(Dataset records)
------

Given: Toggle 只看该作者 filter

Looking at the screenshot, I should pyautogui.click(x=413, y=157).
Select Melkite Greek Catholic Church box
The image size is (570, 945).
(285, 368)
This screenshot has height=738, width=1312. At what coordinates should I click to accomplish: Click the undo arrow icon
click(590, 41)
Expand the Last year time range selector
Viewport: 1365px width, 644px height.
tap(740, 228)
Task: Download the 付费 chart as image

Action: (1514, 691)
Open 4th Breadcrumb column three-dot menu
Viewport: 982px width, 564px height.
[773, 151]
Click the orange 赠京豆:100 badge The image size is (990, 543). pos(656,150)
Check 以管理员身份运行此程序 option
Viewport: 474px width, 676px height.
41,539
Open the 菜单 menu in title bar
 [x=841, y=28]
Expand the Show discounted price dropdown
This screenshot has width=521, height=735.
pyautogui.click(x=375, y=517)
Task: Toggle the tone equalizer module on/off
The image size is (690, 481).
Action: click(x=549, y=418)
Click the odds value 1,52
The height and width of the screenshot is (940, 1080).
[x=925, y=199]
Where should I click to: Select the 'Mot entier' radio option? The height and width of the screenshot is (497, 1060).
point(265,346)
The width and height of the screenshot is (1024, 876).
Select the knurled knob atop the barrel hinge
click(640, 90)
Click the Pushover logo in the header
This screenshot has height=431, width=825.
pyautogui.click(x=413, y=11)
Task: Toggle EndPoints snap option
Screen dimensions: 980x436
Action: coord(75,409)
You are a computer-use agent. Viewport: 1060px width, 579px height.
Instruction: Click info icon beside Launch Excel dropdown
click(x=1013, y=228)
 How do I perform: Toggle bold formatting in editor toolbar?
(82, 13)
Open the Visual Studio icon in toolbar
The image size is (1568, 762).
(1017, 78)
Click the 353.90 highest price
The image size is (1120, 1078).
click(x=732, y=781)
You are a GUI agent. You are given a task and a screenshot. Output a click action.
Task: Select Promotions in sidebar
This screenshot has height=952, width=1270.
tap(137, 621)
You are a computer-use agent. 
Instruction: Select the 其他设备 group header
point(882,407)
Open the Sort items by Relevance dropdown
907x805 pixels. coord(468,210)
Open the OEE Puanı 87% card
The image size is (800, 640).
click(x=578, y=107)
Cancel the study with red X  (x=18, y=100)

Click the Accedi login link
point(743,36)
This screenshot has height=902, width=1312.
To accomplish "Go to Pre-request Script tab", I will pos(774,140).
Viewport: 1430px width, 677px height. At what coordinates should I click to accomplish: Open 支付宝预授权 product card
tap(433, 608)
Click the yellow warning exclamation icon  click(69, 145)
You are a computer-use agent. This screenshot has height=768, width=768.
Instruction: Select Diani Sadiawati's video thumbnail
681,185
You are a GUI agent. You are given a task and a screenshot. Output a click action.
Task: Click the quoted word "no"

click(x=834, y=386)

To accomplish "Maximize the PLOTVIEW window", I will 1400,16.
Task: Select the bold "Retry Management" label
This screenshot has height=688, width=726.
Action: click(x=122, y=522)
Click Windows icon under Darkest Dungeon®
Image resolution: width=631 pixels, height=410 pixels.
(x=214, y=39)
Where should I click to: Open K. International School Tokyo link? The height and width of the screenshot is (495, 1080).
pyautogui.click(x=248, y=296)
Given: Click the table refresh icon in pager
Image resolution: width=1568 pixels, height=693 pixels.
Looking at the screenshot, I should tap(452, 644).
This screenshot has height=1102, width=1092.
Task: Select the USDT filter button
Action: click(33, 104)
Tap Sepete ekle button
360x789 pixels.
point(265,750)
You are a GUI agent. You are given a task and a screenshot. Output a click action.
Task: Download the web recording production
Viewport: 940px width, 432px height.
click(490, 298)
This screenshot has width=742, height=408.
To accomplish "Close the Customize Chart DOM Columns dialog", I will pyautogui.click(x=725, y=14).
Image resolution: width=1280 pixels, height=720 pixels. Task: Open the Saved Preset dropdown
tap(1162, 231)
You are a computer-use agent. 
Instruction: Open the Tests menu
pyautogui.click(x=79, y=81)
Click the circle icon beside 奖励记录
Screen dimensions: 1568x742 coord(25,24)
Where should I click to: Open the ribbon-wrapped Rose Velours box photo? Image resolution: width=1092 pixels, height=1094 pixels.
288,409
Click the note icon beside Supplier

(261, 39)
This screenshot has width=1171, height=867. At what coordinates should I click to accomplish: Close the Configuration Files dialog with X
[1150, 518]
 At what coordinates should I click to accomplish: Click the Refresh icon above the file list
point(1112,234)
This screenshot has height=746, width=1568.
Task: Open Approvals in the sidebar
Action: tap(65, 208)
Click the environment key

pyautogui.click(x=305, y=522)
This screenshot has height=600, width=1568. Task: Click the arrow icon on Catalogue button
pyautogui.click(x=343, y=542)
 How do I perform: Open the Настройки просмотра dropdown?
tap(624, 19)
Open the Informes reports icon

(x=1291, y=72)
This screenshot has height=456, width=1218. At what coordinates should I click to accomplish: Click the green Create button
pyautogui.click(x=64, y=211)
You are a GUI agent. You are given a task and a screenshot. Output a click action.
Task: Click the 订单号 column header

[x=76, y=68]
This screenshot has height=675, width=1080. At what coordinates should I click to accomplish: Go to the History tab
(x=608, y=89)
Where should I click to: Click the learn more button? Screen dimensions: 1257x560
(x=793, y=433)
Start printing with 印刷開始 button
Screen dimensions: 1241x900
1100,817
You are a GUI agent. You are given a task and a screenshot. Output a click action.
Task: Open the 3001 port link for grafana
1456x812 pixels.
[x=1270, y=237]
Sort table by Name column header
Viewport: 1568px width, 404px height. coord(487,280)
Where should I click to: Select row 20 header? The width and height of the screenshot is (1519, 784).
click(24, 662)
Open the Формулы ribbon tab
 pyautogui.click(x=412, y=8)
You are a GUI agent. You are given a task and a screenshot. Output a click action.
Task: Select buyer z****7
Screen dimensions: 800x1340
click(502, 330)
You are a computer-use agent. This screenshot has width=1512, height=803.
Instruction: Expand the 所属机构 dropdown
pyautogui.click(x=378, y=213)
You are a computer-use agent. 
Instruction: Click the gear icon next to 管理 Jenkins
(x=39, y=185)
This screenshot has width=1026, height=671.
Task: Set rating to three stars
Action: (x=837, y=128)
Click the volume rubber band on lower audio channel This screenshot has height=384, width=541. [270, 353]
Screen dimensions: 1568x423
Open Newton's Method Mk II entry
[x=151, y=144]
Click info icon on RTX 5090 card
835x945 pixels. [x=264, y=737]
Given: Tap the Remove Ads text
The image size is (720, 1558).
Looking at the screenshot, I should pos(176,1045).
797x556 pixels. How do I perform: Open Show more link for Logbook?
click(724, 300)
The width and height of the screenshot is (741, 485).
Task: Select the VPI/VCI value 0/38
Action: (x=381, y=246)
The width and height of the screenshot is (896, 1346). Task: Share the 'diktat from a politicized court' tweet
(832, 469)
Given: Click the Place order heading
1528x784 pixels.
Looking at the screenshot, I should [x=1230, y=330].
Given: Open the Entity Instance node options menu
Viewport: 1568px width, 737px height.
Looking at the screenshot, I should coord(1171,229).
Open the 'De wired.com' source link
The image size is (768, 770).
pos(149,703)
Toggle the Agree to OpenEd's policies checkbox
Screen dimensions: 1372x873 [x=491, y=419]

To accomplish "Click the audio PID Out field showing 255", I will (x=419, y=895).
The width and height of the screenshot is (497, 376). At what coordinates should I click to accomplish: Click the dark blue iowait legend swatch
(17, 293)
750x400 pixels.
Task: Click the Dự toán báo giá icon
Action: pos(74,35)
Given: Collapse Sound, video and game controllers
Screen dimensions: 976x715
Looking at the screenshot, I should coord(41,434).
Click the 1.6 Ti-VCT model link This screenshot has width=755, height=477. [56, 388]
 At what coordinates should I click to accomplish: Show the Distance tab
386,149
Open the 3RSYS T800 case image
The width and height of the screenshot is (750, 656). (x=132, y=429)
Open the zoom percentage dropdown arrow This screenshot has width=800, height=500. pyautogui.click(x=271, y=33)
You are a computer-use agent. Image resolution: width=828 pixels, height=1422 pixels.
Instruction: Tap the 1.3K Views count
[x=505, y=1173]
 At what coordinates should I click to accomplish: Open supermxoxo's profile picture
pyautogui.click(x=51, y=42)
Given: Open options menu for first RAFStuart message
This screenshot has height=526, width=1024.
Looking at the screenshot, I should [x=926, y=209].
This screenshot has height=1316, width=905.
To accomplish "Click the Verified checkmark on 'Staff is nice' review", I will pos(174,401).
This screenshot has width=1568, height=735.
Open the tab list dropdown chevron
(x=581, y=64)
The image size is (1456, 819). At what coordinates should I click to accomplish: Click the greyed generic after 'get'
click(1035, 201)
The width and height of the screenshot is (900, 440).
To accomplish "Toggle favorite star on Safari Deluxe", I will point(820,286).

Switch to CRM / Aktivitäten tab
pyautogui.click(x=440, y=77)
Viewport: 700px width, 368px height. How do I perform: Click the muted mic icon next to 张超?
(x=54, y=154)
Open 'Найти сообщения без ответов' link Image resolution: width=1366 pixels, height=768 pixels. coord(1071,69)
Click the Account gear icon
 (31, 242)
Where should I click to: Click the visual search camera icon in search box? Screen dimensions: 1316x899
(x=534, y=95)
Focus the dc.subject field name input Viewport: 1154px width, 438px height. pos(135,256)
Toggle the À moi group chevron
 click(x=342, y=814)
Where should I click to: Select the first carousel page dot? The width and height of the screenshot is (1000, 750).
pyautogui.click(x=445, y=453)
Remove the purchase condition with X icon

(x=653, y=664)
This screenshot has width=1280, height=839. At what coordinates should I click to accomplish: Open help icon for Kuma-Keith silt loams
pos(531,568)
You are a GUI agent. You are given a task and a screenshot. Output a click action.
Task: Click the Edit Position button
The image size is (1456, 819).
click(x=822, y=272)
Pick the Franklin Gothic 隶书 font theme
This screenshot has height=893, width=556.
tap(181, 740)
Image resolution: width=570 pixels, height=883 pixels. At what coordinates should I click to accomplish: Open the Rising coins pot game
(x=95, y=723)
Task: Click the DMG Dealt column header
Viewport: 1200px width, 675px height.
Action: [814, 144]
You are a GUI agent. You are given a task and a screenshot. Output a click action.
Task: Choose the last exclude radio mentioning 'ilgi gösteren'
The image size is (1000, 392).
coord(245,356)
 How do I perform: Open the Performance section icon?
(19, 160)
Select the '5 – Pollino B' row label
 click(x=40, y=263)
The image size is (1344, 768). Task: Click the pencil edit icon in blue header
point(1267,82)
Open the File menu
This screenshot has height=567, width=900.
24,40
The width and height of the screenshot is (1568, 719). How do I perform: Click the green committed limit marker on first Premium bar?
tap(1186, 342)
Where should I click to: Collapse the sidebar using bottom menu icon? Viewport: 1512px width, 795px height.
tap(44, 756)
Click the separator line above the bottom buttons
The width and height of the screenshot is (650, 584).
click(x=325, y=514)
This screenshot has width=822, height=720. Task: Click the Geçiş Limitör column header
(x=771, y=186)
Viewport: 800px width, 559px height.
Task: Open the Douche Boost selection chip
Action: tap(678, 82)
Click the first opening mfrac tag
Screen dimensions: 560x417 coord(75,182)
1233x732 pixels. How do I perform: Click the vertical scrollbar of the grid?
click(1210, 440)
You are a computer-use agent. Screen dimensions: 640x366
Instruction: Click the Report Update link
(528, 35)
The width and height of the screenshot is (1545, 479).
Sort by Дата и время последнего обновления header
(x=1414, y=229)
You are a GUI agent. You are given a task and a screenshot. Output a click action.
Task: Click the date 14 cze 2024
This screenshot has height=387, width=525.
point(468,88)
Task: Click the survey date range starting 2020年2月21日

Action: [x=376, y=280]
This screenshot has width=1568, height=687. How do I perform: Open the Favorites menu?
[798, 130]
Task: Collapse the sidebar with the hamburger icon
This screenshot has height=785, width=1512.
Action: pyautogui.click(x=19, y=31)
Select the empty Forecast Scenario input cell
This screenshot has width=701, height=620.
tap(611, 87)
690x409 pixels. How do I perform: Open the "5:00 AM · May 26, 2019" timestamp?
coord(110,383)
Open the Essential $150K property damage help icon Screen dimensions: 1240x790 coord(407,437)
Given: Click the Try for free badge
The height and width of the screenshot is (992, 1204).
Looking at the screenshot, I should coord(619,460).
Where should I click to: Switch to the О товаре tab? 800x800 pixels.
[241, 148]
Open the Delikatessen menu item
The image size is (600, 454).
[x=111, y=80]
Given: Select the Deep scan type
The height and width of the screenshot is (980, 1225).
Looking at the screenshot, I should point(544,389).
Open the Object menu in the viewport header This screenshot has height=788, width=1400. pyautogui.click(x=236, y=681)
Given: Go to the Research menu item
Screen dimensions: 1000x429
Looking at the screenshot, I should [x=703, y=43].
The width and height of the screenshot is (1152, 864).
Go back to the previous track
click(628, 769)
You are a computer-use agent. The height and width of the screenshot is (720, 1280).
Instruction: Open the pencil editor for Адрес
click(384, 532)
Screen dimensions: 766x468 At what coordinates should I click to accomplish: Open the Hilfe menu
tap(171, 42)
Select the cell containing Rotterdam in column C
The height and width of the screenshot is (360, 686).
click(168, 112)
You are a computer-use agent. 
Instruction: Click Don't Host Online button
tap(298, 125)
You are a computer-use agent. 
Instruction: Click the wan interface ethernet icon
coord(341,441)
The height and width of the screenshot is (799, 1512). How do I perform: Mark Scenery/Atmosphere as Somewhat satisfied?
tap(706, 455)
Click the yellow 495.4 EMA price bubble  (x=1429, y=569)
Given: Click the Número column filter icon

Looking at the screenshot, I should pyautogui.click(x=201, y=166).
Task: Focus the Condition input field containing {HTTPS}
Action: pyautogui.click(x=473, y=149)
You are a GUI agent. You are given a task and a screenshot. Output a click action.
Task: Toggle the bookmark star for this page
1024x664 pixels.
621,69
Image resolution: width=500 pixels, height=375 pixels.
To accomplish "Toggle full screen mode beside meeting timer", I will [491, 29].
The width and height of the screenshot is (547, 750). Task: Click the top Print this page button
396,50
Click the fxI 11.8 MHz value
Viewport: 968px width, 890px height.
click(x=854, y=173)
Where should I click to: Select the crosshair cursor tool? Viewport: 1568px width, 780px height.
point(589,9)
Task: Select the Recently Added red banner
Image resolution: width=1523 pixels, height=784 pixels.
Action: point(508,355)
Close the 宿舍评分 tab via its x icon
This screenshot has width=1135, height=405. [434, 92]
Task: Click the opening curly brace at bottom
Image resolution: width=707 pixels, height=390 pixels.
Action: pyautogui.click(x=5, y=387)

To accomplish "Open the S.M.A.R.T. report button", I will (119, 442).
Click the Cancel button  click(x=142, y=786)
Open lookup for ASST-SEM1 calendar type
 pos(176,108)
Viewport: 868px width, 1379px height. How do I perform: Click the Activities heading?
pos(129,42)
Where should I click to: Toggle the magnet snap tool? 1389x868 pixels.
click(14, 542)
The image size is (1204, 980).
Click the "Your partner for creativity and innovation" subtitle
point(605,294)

------

Problem to work on: Reproduce, character for character, only the lines of the preceding data that start at the line with "supermxoxo's profile picture" and end at the line with "This screenshot has width=1568, height=735.", both included.

Task solution:
 At what coordinates should I click to accomplish: Open supermxoxo's profile picture
pyautogui.click(x=51, y=42)
Given: Open options menu for first RAFStuart message
This screenshot has height=526, width=1024.
Looking at the screenshot, I should [x=926, y=209].
This screenshot has height=1316, width=905.
To accomplish "Click the Verified checkmark on 'Staff is nice' review", I will pos(174,401).
This screenshot has width=1568, height=735.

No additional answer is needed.